Ma come sottolineano Fitzsimmons e Wieladek, il Regno Unito al momento sta vaccinando la popolazione a un ritmo molto maggiore rispetto all’Eurozona: se Londra potrà iniziare ad allentare le restrizioni 3-4 settimane prima dell’UE, ciò probabilmente rafforzerà la sterlina sul dollaro e porterà a un aumento del rendimento dei Gilt entro la primavera, con gli investitori che guarderanno ad asset più rischiosi. “L’uscita del Regno Unito dall’UE rappresenta un notevole cambiamento di regime, e ci vorrà tempo prima che il nuovo equilibrio economico venga raggiunto. Le frizioni sul piano commerciale probabilmente avranno effetti negativi di medio termine sul Pil UK, ma Londra potrebbe controbilanciarli se sfrutterà la nuova libertà normativa in modo intelligente”, aggiungono.
Per Fitzsimmons e Wieladek sono tre le vie possibili. La prima è che Londra potrebbe deregolamentare alcune parti dell’economia che non sono coperte dall’accordo, come il settore dei servizi finanziari.

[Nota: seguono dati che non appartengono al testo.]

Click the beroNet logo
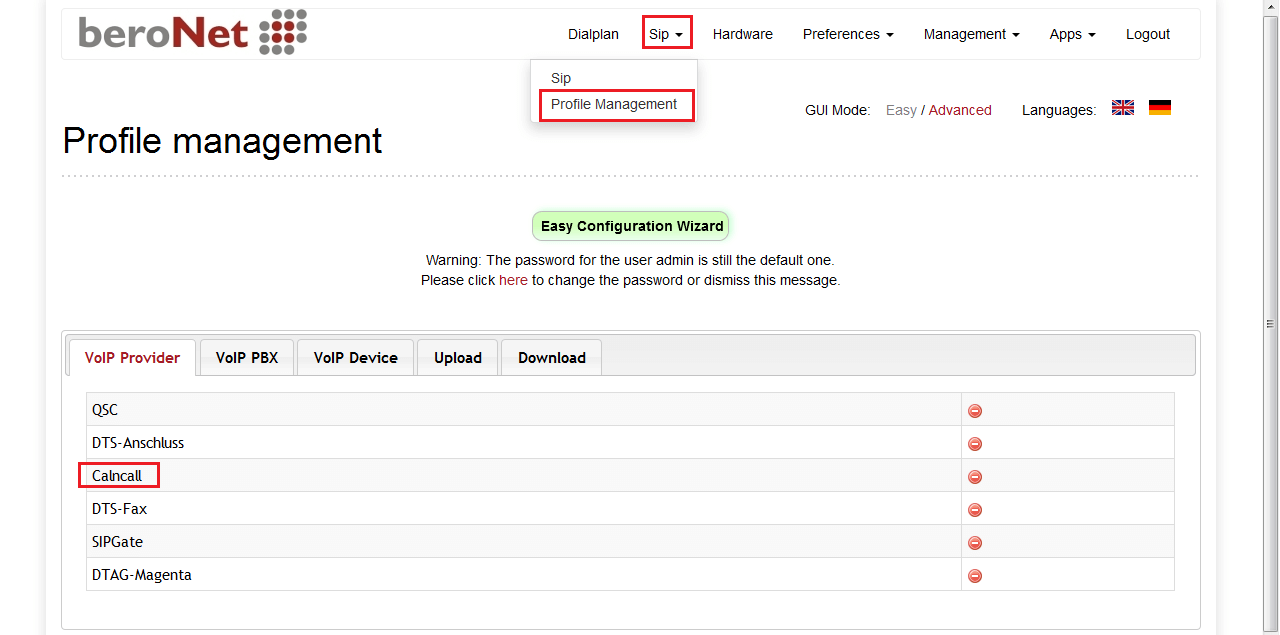This screenshot has width=1280, height=635. point(193,32)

Per esempio, il governo britannico potrebbe eliminare il limite dei bonus bancari dell’Ue. La seconda opzione sarebbe quella di ridurre l’implementazione britannica della normativa Ue allo standard europeo. Ciò aumenterebbe la competitività senza innescare alcun dazio in risposta. Infine, terza possibilità, il Regno Unito potrebbe usare il momentum politico legato a Brexit per spingere una riforma economica in ambiti non legati a Brexit e Ue, come il sistema di pianificazione edilizia.
Insomma, gli effetti di più lungo termine della Brexit e delle riforme economiche sul Pil britannico sono incerti. L’impatto delle frizioni commerciali sul Pil Uk dipenderà da alcuni fattori importanti, che devono ancora essere risolti, come il nuovo framework per la fornitura di servizi finanziari nell’Ue. In modo simile, l’impatto delle riforme sulla crescita della produttività dipenderà fortemente dalla portata e dall’accettazione politica di tali riforme.
“Le frizioni sul fronte commerciale peseranno sicuramente sul Pil britannico per un certo periodo, anche quando la pandemia sarà finita – concludono i due esperti -. D’altra parte, se il governo sfrutterà al meglio l’autonomia normativa e utilizzerà il momentum politico per implementare riforme nei settori non legati a Brexit, gli effetti positivi sul Pil potrebbero essere significativi e visibili nell’arco di 2-3 anni. Se vi saranno segnali che questo sarà il percorso intrapreso dal Regno Unito, ciò porterà probabilmente a una curva dei rendimenti più ripida per i Gilt e a un rafforzamento della sterlina sull’euro, rispetto agli attuali livelli, nel medio termine”.